Finding the last occurrence If the searched element located at index mid and its next element (i.e at index mid+1) matches the searched value, the search continues in the sorted space to the right side of mid i.e from index mid+1 till index end. When the search terminates we get the index of the last occurrence.

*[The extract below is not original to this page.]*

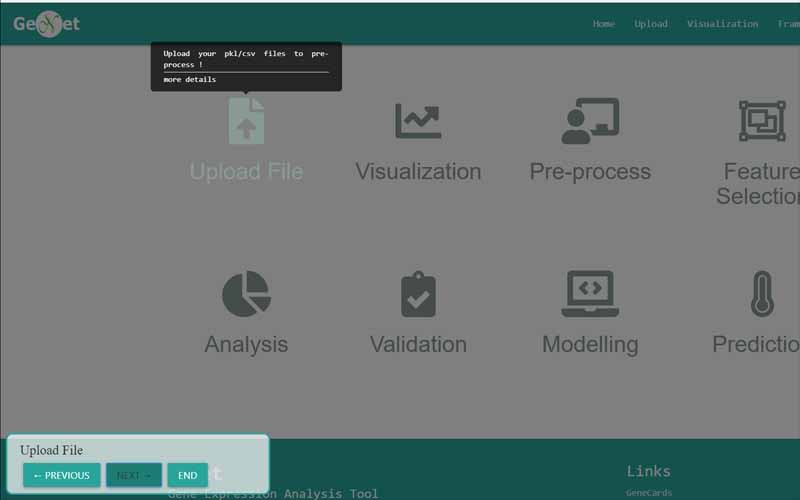
Task: Select the Validation clipboard icon
Action: pyautogui.click(x=418, y=294)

Thus, count of duplicate elements = Index of the last occurrence - Index of the first occurrence + 1
Example of finding the count of duplicate numbers using binary search
Time complexity of finding count of duplicate numbers using binary search in a sorted array : Log ( N )
Java
public class FindDuplicates {
int FirstOccurrence (int[] array, int n) {
int beg = 0;
int end = array.length - 1;
while (beg <= end) {
int mid = beg + (end-beg)/2;
if (array[mid] == n) {
if (mid-1 >= 0 && array[mid-1] == n) {
end = mid-1;
continue;
}
return mid;
}
else if (array[mid] < n)
beg = mid + 1;
else
end = mid - 1;
}
return -1;
}
int LastOccurrence (int[] array, int n) {
int beg = 0;
int end = array.length - 1;
while (beg <= end) {
int mid = beg + (end-beg)/2;
if (array[mid] == n) {
if (mid+1 < array.length && array[mid+1] == n) {
beg = mid + 1;
continue;
}
return mid;
}
else if (array[mid] < n)
beg = mid + 1;
else
end = mid - 1;
}
return -1;
}
public static void main(String[] args) {
int[] array = { 1, 2, 3, 9, 9, 9, 9, 10, 10, 12, 13 };
int first_index, last_index, n;
n = 9;
FindDuplicates fd = new FindDuplicates();
first_index = fd.FirstOccurrence(array, n);
last_index = fd.LastOccurrence(array, n);
if (first_index == -1 || last_index == - 1) {
System.out.println("Element does not exist");
} else {
System.out.println("First Occurrence of " + n + " is at index : " + first_index);
System.out.println("Last Occurrence of " + n + " is at index : " + last_index);
System.out.println("Total Count : "+ (last_index - first_index + 1));
}
fd = null;
}
}
Output of Binary Search implementation to find the count of duplicate elements in an array
First Occurrence of 9 is at index : 3
Last Occurrence of 9 is at index : 6
Total Count : 4
Python
#!/usr/bin/python3
def FirstOccurrence ( array, n) :
beg = 0;
end = len(array) - 1;
while (beg <= end) :
mid = int (beg + (end-beg)/2)
if (array[mid] == n) :
if (mid-1 >= 0 and array[mid-1] == n) :
end = mid-1
continue
return mid
elif (array[mid] < n) :
beg = mid + 1
else :
end = mid - 1
return -1
def LastOccurrence (array, n) :
beg = 0;
end = len(array)-1
while (beg <= end) :
mid = int(beg + (end-beg)/2)
if (array[mid] == n) :
if (mid+1 < len(array) and array[mid+1] == n) :
beg = mid + 1
continue
return mid
elif (array[mid] < n) :
beg = mid + 1
else :
end = mid - 1;
return -1;
array = [ 1, 2, 3, 9, 9, 9, 9, 10, 10, 12, 13 ]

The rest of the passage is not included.